Lo esencial en la existencia no es tener ideas claras y sublimes, sino la resolución de la voluntad, la resolución al servicio de los deseos. Y en esto, amigos, todos falláis de una u otra manera (Kierkegaard, In vino veritas).

 

La extrema vigencia del pensamiento del genio danés ha servido para que autores más o menos recientes -como Heidegger, Jaspers, Adorno, Lacan, Derrida, Ricoeur, von Balthasar, Apel o Blanchot- hayan dedicado numerosas páginas al estudio de su figura. En opinión de Fernando Pérez-Borbujo, “la lectura meditada de los escritos kierkegaardianos nos puede acercar a verdades profundas y estables sobre la condición humana”.


La interioridad es lo eterno, y el deseo es lo temporal, pero lo temporal no puede fundamentarse sin lo eterno. El deseo disminuye y por último desaparece, pero el tiempo de la eternidad nunca acaba. La interioridad, la eternidad nunca acaba (Kierkegaard).

 

Si bien es cierto que en la actualidad se tiene a Kierkegaard como uno de los máximos exponentes de la historia de la filosofía, su reconocimiento como pensador no se produjo hasta bien entrado el siglo XX -debido, sobre todo, a la escasa difusión de sus escritos, redactados en su mayor parte en danés-. Hasta ya pasada la Segunda Guerra Mundial, nuestro protagonista pasó casi desapercibido, aunque ya contaba con lectores de la talla de Kafka, Wittgenstein o Unamuno (este último aprendió danés para poder leer directamente los textos de Kierkegaard).
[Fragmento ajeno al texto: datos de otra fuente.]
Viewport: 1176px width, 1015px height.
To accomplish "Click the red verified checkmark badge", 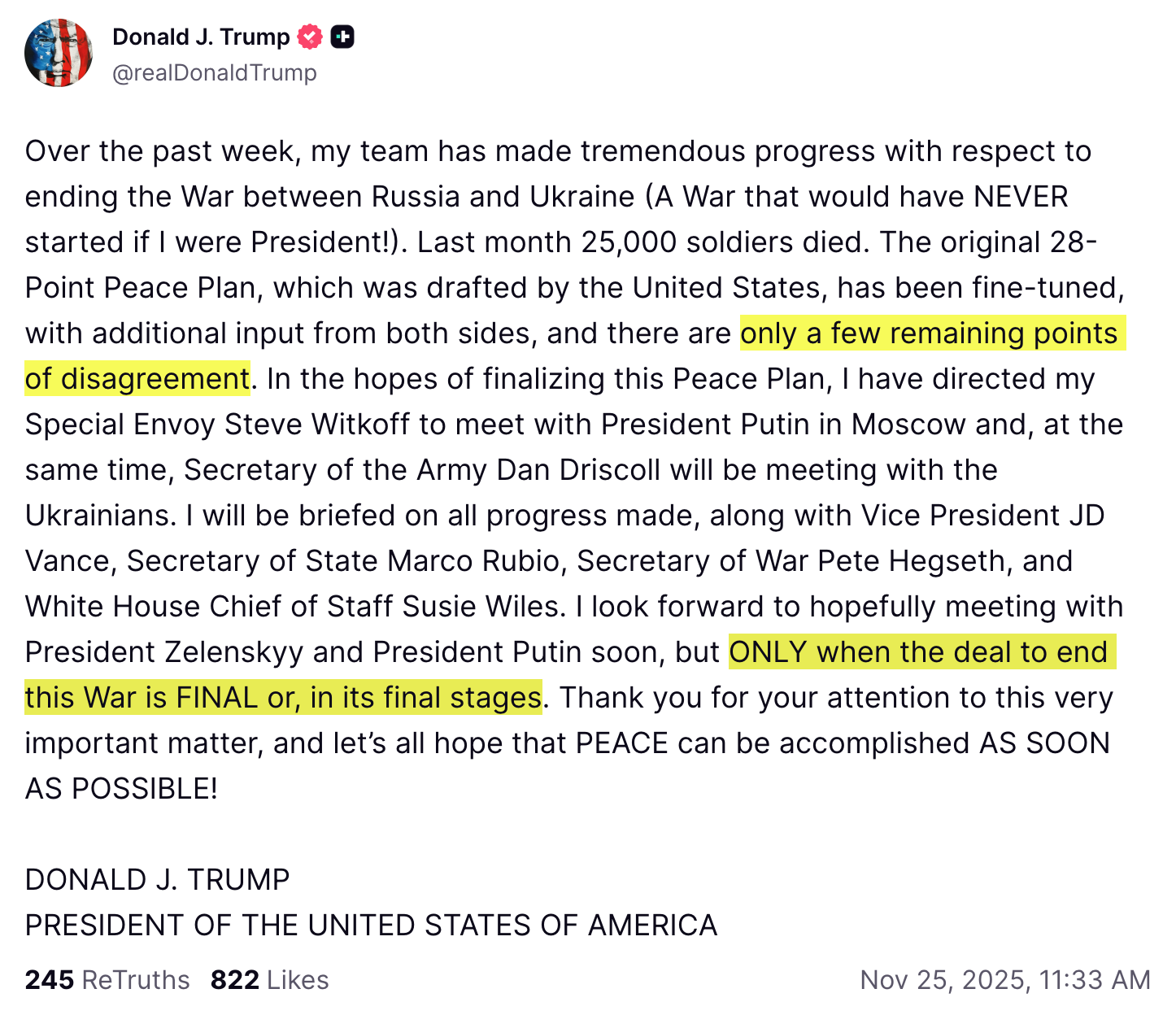I will pyautogui.click(x=310, y=37).
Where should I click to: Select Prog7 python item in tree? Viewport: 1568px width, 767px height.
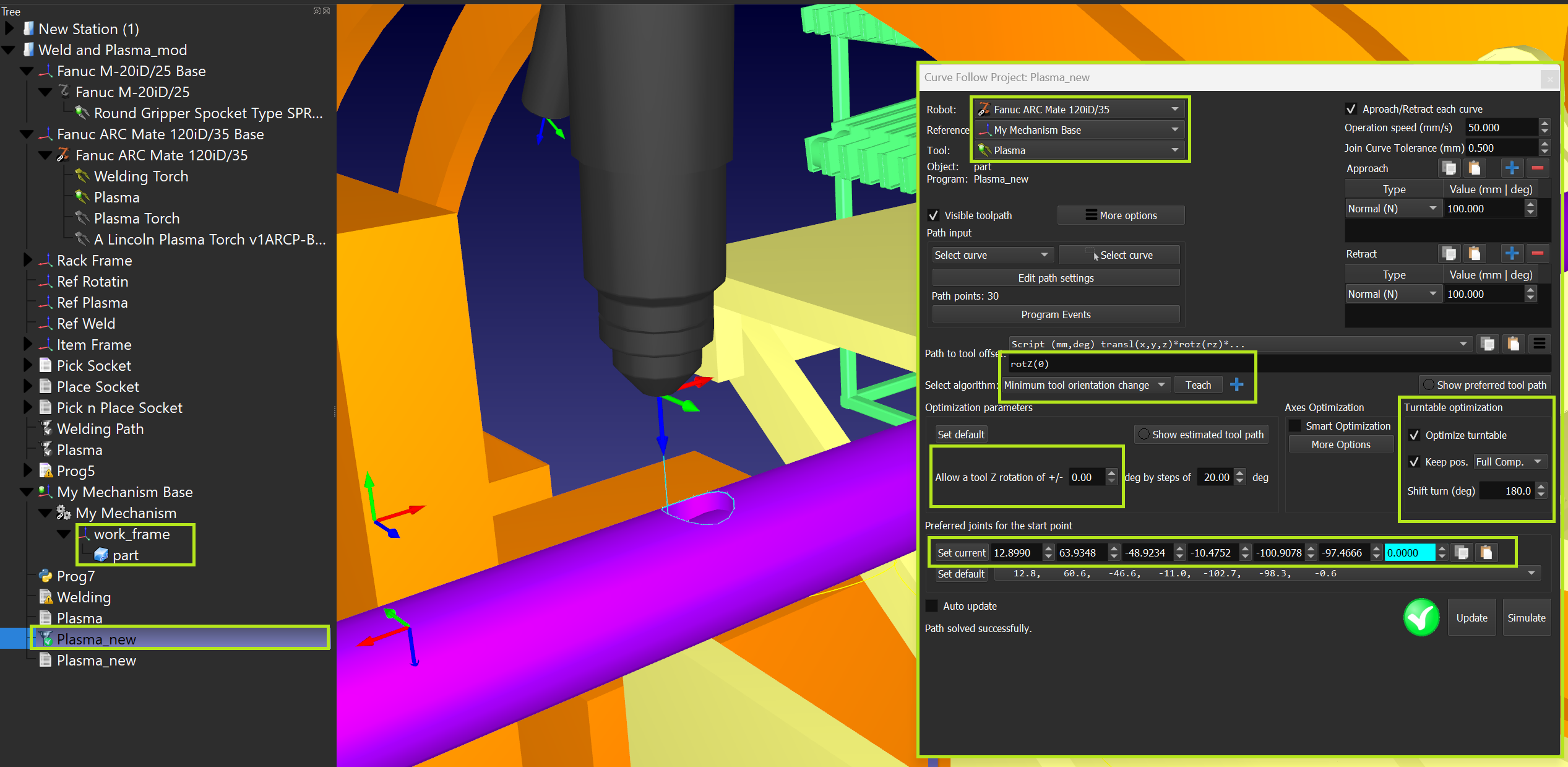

Fueron autores como Heidegger o Sartre quienes, al considerar que en escritos como La enfermedad mortal o El concepto de angustia se palpaban los antecedentes del genuino existencialismo, dieron una fama definitiva al olvidado Kierkegaard.

 

Un polifacético autor, fundamental para entender el devenir de la filosofía en los últimos dos siglos.

 

El planteamiento kierkegaardiano ante la crisis se distancia de cualquier intento de solución social o colectiva. La crisis responde, antes que nada, a una dimensión ético-religiosa, apela a un imperativo de la conciencia individual, la cual ha de responder de manera singular. Por eso la vía para la solución de un tiempo histórico en crisis es la interioridad (Fernando Pérez-Borbujo, Introducción).